** Opening Excerpt to read block **

Prognostic models are important tools in forecasting survival outcomes. Prognostication facilitates patient–physician discussions and serves as a critical first step in identifying patient subgroups and potentially individuals with a markedly distinct prognosis. Although such prognostic stratification cannot directly predict treatment benefit, it can help to inform clinical decision-making. In trial design, by directing interventions toward appropriate high-risk groups, prognostic indicators can maximize the likelihood of a clinically meaningful trial. Accurate indices often can allow inclusion of patients most likely to benefit and help to reduce trial cohort size.

One of the first prognostic models for patients with resectable colorectal liver metastasis (CRLM) was developed by Fong et al.1 in 1999. In a cohort of 1001 patients from the Memorial Sloan Kettering Cancer Center (MSKCC) treated between 1985 and 1998, the authors selected five independent, preoperatively available predictors of survival for incorporation into a clinical risk score (CRS). The weight assigned to each prognostic factor was deliberately the same (although the relative hazards of death varied somewhat between predictors), transforming the model into an easy-to-calculate, 0- to 5-point score. Importantly, the CRS successfully distributed patients across a wide range of outcomes, with 5-year survival rates ranging from 60% for patients with 0 points to 14% for patients with 5 points, thus helping to identify potentially actionable patient subgroups. The original publication discussed the possible importance of neoadjuvant chemotherapy for patients with high CRS, which currently is standard practice. This description of combined characteristics associated with poor survival can render a model clinically relevant even if the discriminatory ability as reflected by the concordance index (c-index) and area under the curve (AUC) is not high. The CRS remained a valuable clinical tool for two decades.

With the advent of modern chemotherapy and broadened surgical indications for patients with CRLM, a number of reports appropriately began to question the discriminatory power of the CRS, with AUCs ranging from 0.53 to 0.68 in external validation cohorts.2 Although attempts to develop updated risk scores were made, gains in discriminatory ability were modest at best. A model recommended by Rees et al.3 reported a promising AUC of 0.8, but that decreased, ranging from 0.59 to 0.66 in the external validation.2 It slowly became accepted that the combination of biomarkers reflecting the underlying tumor biology and traditional risk factors might increase discriminatory power. Vauthey et al.4 demonstrated that in addition to a well-established predictive role indicating resistance to anti-epidermal growth factor receptor agents, the presence of KRAS mutations had a prognostic role among patients with CRLM.

** Closing Excerpt to read block **
** Opening Record excerpts block **

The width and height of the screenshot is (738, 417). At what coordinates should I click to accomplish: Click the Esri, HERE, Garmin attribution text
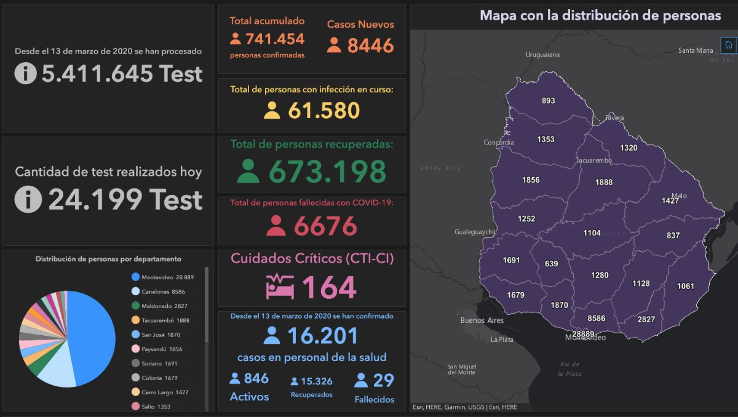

** Closing Record excerpts block **
** Opening Record excerpts block **

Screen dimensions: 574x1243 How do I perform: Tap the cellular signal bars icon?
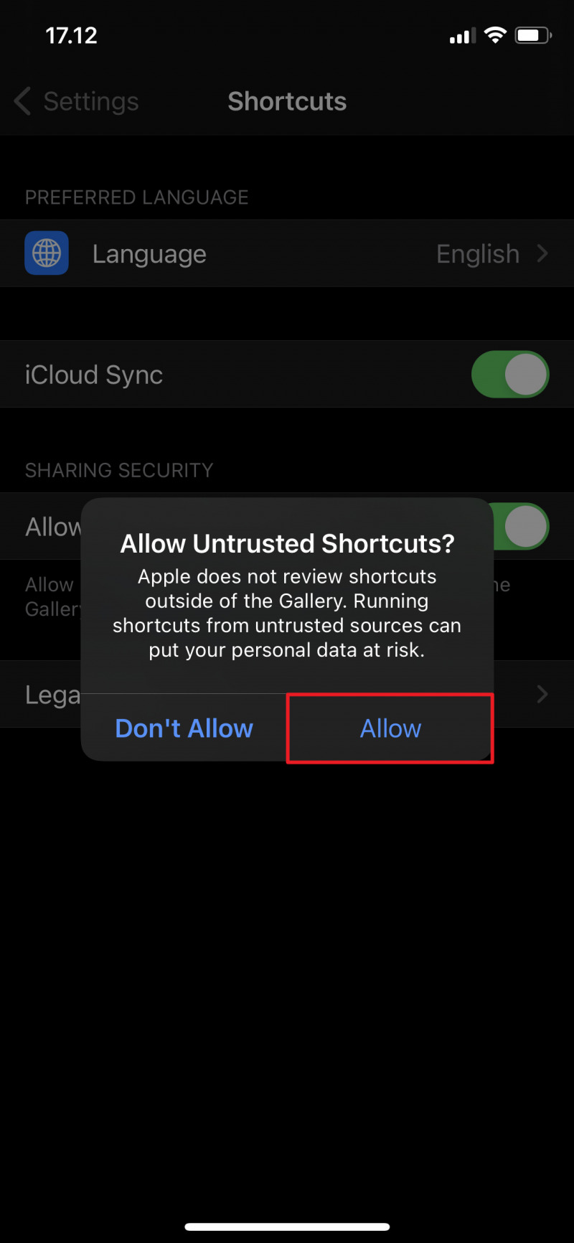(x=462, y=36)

** Closing Record excerpts block **
** Opening Record excerpts block **

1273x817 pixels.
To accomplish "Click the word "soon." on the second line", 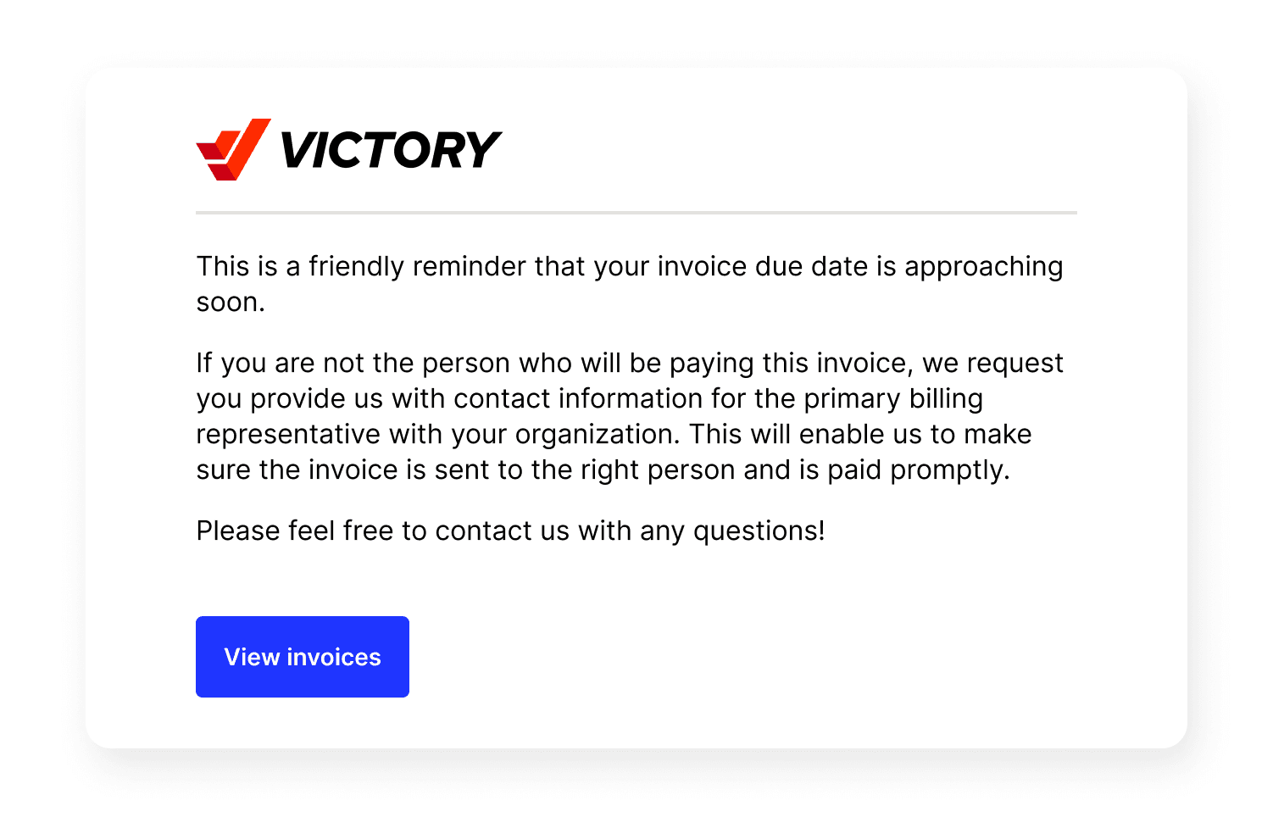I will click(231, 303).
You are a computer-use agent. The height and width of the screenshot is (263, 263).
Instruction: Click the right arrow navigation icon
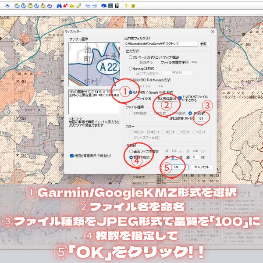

** Closing Record excerpts block **

Task instructions:
1: According to the passage on prognostic models for colorectal liver metastasis, what were the 5-year survival rates for patients with 0 points and with 5 points on the clinical risk score?
2: Continue the passage on prognostic models for colorectal liver metastasis from its last sentence.
The records come from a separate source.

Answers to this exercise:
1: 60% for patients with 0 points and 14% for patients with 5 points.

2:
Subsequent studies by a group at Johns Hopkins and others confirmed these findings and raised the possibility that KRAS mutation status may be an appropriate candidate for incorporation into clinical risk scores.5 In 2018, two such prognostic models were reported: the genetic and morphological evaluation (GAME) score, developed at Johns Hopkins and validated at MSKCC, and the modified CRS (m-CRS), developed at MD Anderson and validated in an international cohort.6, 7 The GAME score used a weighted approach, whereas the m-CRS retained the same statistical design as the original CRS, assigning 1 point each to the presence of primary tumor lymph node metastasis, KRAS mutation, and largest CRLM diameter (> 5 cm). The GAME score and the m-CRS had slightly better discriminatory power than the original CRS, achieving c-indexes of 0.625 to 0.645 and 0.69, respectively.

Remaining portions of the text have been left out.